::: Исходный текст :::
И так уж совпало, что у меня обострился мой хронический бронхит, и мне прописали УВЧ процедуры, которые я проходил в медсанчасти института. Ходить туда было жалко времени, поэтому я наладил процедуры на собственном генераторе, который был точной копией того, что в медсанчасти.

Вот сижу я так однажды, пишу отчет очередной, два электрода на спине и на груди, урчит генератор… А справа на полу ящик стоит со стеклянными вакуумированными запаянными колбами, в которых помещены образцы ткани, - это Рывкин для своей диссертации приготовил, он при помощи этих колбочек замерял теплоту смачивания при вакуумной пропитке.

И что меня дёрнуло, неожиданно возникла озорная идея показать старый радиолюбительский трюк. А, надо сказать, я был радиолюбителем лет с 8, и знал, что если поместить вакуумированный сосуд в ВЧ поле, то пространство в нем вспыхнет. Красивая и необъяснимая для постороннего глаза картина. А мы, радиолюбители, тогда так проверяли работает ли генератор приемника или передатчика.

Ну поместил, все ахнули. Еще пару раз попробовали. И так бы и осталось это курьезом из «Занимательной физики» Перельмана, но потом Рывкин обнаружил на некоторых колбах аномально высокую теплоту смачивания.

Так для меня началась плазмохимия. Слово это мы узнали лет через 5 или даже более, но тогда в нашем понятии мы открыли «нечто», что нужно спешно разрабатывать, что сулило несметную кучу возможностей для технолога.

Мы с Рывкиным ринулись к директору Щеголеву, и раскрыли ему наши души. Он сказал: «Дерзайте» и пообещал денег, пока за счет других тем. И дело закрутилось.

Заметьте, мы с Рывкиным, не считая Щеголева, были одиноки, никакого иного участника в работе не было года два, пока мы искали кадры. Сами-то мы могли только фантазировать, а нужно было делать реальную установку, причем из стекла, поскольку это вакуум и ВЧ поле, которое никаких проводников не терпит.
:::
Условие задания –
Продолжите приведенный выше рассказ о том, как начинались работы по плазмохимии, начиная сразу после его последнего предложения.
::: Исходные данные :::
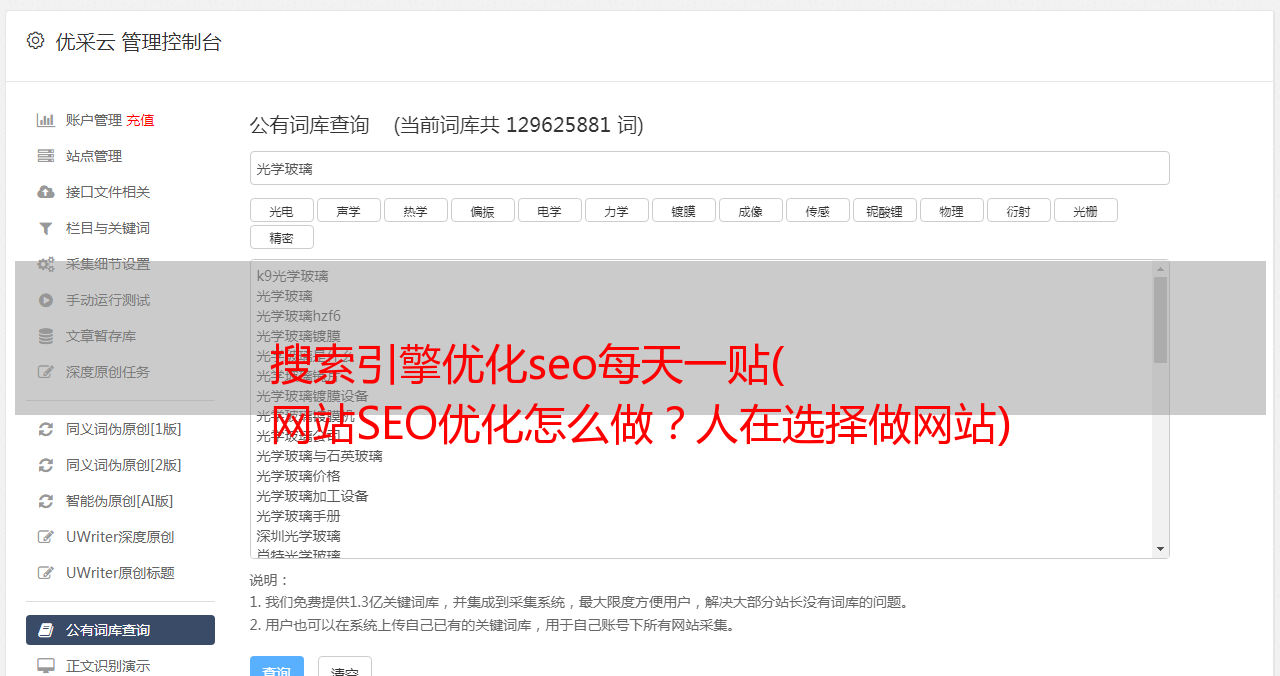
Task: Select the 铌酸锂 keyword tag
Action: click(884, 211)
:::
::: Исходные данные :::
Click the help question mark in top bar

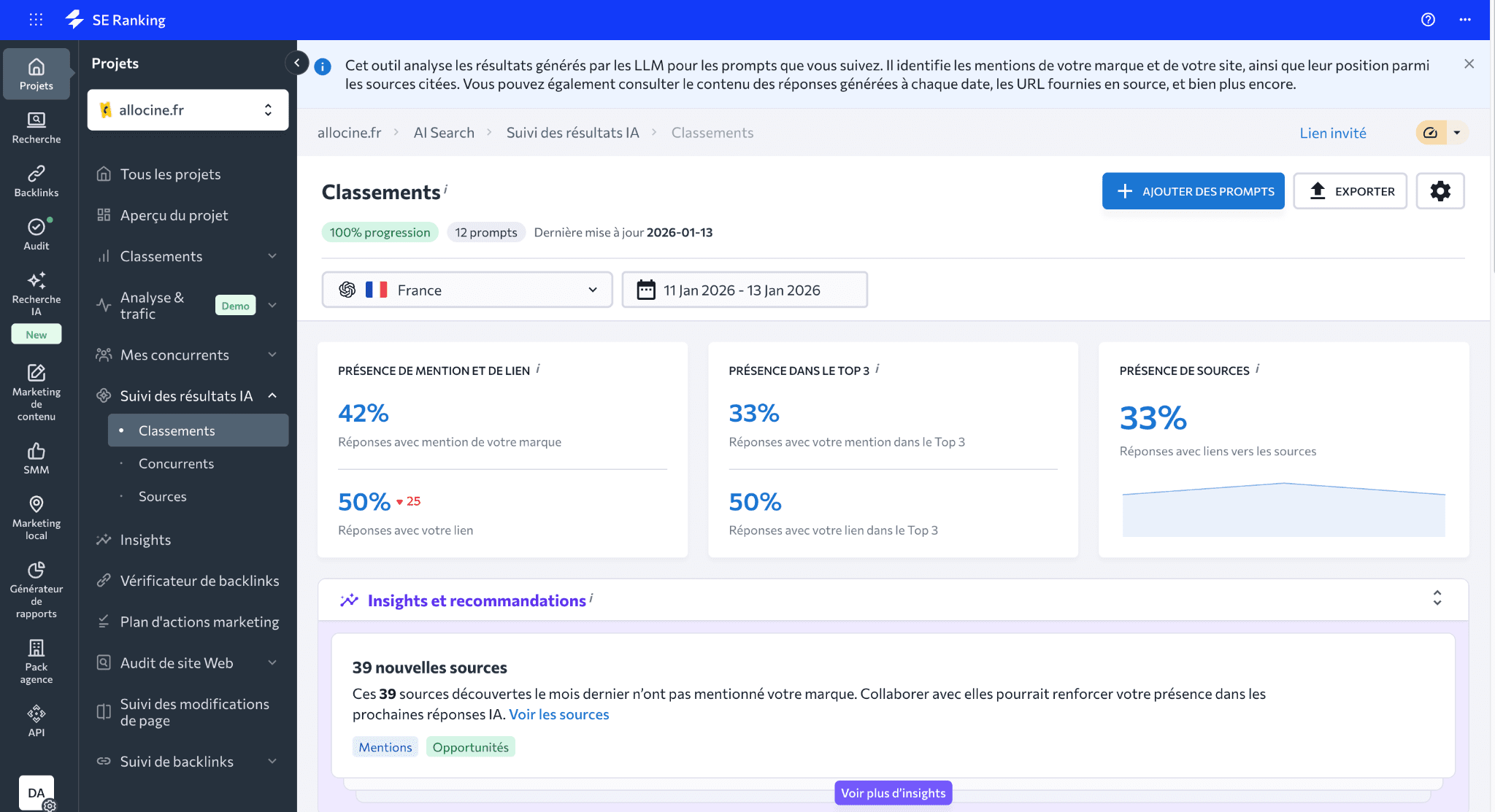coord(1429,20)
:::
Результат упражнения –
«Кадр» никак не находился, пока ко мне в коридоре не подошел сотрудник отдела перспектив развития отрасли Миша Смирнов. Михаил Александрович. Сейчас, небось, старичок, а тогда красавец мужчина, который сказал, что у него есть приятель, который «как раз по этой части». Так у нас в группе появился Саша Лымар.

Он сделал вечерами в стеклодувных мастерских Ивановского химико-технологического института установку с примитивным реактором, два электрода которого соединялись с нашим УВЧ генератором. Реактор – средних размеров колба с притертой крышкой, изнутри откачивался масляным вакуумным насосом. Полная имитация того первого опыта с колбами Рывкина, который к тому времени в 76-м году нас покинул, как выяснилось, навсегда, перейдя на свою привычную должность фабричного главного инженера.

И по-прежнему мы были одиноки, теперь уже я, Лымар и наше руководство. Никто не заявлял о своей сопричастности к истории возникновения темы, пока мы не уговорили Лымара делать диссертацию. Он обратился к зав. кафедрой, по специальности которой он специализировался, Максимову. И тогда выяснилось, что в ИХТИ работы такие велись задолго до нас. И даже название «плазмохимия» было произнесено.

Оказывается, мы ничего не открыли, всё было открыто до нас. А много позднее тайна раскрылась еще больше. Как показали патентные исследования, и работники ИХТИ первооткрывателями не были. Впервые этот процесс был описан в американских и японских патентах.

Но, тем не менее, никто промышленного оборудования так и не создал, и работы эти так бы и лежали на полках, если бы в дело не впутались мы, изобретя, как оказалось, «велосипед». С тех пор работа стала публичной, и появился у нас партнер с полными правами приоритета.

Признаюсь, что разочарование было такой силы, что у меня возникала мысль всё это дело спустить на тормозах, - я никогда не воплощал чужих идей, у меня было полно собственных, которые нуждались в моей опеке, но тема за долгие годы настолько сроднилась, увлекла, что я после недолгих сомнений решил продолжить, преодолеть тот порог, который не смогли преодолеть счастливые истинные первооткрыватели.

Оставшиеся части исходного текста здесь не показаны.